++++ TEXTO DE ORIGEM ++++

Entre os setores mais vulneráveis à corrupção apontados pelos advogados estão o da contratação pública, saúde, autarquias, setores regulados e serviços financeiros. Mas Rui Patrício sublinha que o fenómeno da corrupção é transversal a todos os setores. “A corrupção pode acontecer em qualquer lugar, não me parece que existam terrenos imunes ou terrenos privilegiados, e tende a acontecer especialmente naqueles onde as coisas são mais burocráticas, difíceis, entravadas, e por outro lado onde haja menos escrutínio eficaz“, assume.

Fase de inquérito é um problema

Vários são os pontos do processo penal que geram atrasos sistemáticos na justiça portuguesa, mas os advogados destacam um: a fase de inquérito. “Sem dúvida a duração dos inquéritos, não haja ilusões nem se queira tapar o sol com a peneira, e também – sobretudo quando os dois fenómenos se associam – o tamanho de alguns inquéritos, que são mastodônticos e alguns cheios de soberba e de ilusão de que se vai fazer história e/ou mudar o mundo”, aponta Rui Patrício.

A fase de inquérito, por ter tendencialmente uma duração mais longa, é assim apontado com o maior entrave à celeridade processual. “A generosa amplitude como a lei processual penal e as regras de conexão de processos são interpretadas pelo Ministério Público na fase de inquérito tem permitido a criação de verdadeiros monstros processuais, ingeríveis e que muito contribuem para essa imagem de atrasos sistemáticos“, defende Rui Costa Pereira.

Ainda assim, o associado coordenador da MFA assume que, ao longo de todas as fases do processo penal, existem diversos pontos que, “todos somados”, tornam uma “situação má, pior”. Restringir a obrigatoriedade do debate instrutório, supressão da obrigatoriedade de leitura, em audiência, da decisão instrutória, limitar a possibilidade de o Ministério Público indicar, como testemunhas, agentes e membros dos órgãos de polícia criminal, ou alargar as situações onde o recurso de fiscalização sucessiva concreta da constitucionalidade tenha efeito meramente devolutivo são alguns dos exemplos apontados pelo advogado.

++++ EXTRATO DOS REGISTOS ++++

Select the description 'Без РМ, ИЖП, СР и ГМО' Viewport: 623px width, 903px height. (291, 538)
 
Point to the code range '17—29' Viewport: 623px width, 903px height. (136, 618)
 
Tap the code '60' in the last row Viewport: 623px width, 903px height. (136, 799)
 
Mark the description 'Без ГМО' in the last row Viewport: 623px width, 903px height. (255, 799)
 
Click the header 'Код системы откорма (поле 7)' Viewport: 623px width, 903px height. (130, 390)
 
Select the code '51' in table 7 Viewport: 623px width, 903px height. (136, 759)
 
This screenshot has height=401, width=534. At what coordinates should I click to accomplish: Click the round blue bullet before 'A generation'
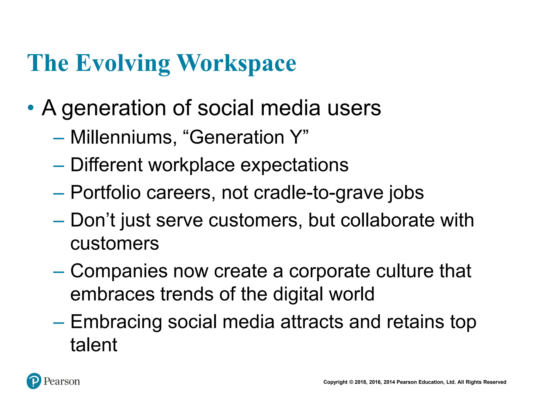(31, 108)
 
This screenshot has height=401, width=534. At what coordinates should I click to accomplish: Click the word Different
(106, 165)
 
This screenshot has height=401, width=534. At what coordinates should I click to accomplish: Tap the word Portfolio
(106, 193)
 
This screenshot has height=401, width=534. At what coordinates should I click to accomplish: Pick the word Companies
(119, 271)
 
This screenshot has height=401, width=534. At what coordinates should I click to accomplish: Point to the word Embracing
(116, 322)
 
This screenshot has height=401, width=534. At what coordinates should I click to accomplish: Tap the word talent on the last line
(94, 345)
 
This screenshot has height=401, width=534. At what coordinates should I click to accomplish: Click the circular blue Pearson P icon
(34, 381)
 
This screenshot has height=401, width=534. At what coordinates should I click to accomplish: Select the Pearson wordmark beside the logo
(62, 381)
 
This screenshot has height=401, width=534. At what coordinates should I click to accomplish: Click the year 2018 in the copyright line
(360, 382)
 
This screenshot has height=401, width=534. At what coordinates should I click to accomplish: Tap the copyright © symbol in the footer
(351, 382)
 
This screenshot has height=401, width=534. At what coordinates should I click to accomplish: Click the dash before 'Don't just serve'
(58, 221)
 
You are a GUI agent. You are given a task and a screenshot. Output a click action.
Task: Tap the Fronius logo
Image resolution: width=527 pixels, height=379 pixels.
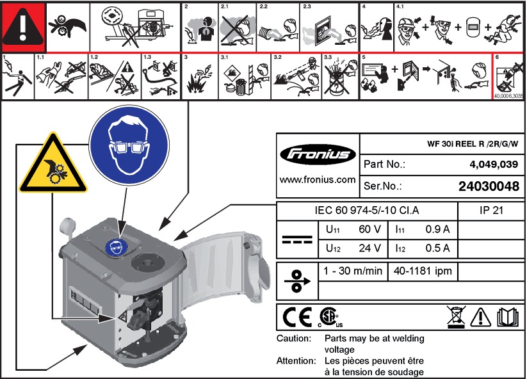(318, 154)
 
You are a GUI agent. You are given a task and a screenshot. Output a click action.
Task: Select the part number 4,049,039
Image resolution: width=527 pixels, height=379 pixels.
(494, 165)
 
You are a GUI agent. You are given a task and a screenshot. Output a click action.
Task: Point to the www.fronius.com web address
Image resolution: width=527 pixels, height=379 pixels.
(318, 180)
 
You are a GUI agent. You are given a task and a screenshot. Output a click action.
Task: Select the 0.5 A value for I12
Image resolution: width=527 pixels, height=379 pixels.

++++

**TAREFAS A FAZER:**
(a) Indique os setores que, no texto sobre corrupção e justiça, os advogados apontam como os mais vulneráveis à corrupção.
(b) Prolongue o texto sobre corrupção e justiça a partir da última frase apresentada.

**AS RESPOSTAS:**
(a)
- Contratação pública
- Saúde
- Autarquias
- Setores regulados
- Serviços financeiros

(b)
A prevenção faz-se através da educação e do aprofundamento da cidadania, é um trabalho de gerações, e não digam que isso é conversa, e que a repressão é o caminho.

Rui Patrício

Sócio da Morais Leitão

Mas o que pode ser mudado no campo da prevenção da corrupção? A lei “seguramente” que não, pelo menos na opinião do sócio da Morais Leitão Rui Patrício. “Chega de mudar leis, e o que há é mais do que suficiente“, atira.

“Podemos melhorar as instituições, e por exemplo estão a ser dados passos muito significativos no que toca ao MENAC [Mecanismo Nacional Anticorrupção], por exemplo. Mas sobretudo a prevenção faz-se através da educação e do aprofundamento da cidadania, é um trabalho de gerações, e não digam que isso é conversa, e que a repressão é o caminho. Não é, veja-se quais são os países que estão no top das boas práticas, e compare-se isso com os seus índices de educação e de cidadania”, considera o advogado.

Ana Raquel Conceição sublinha a importância do reforço da cultura institucional de integridade, destacando entre as prioridades a maior transparência proativa, o reforço da fiscalização e auditoria, a gestão rigorosa de conflitos de interesse, a profissionalização das funções de compliance, a proteção “mais robusta” dos denunciantes, e o investimento em capacitação, formação contínua e ferramentas tecnológicas para prevenção, monitorização e deteção precoce de riscos.

Assegurar maior transparência e escrutínio da atuação de todos os poderes públicos: legislativo, executivo e judicial. São ainda bastantes os meandros da atuação do poder público cuja execução é concretizada sob a manta de injustificada reserva e segredo e é, precisamente, aí, que emergem as tentações corruptivas”, sublinha Rui Costa Pereira.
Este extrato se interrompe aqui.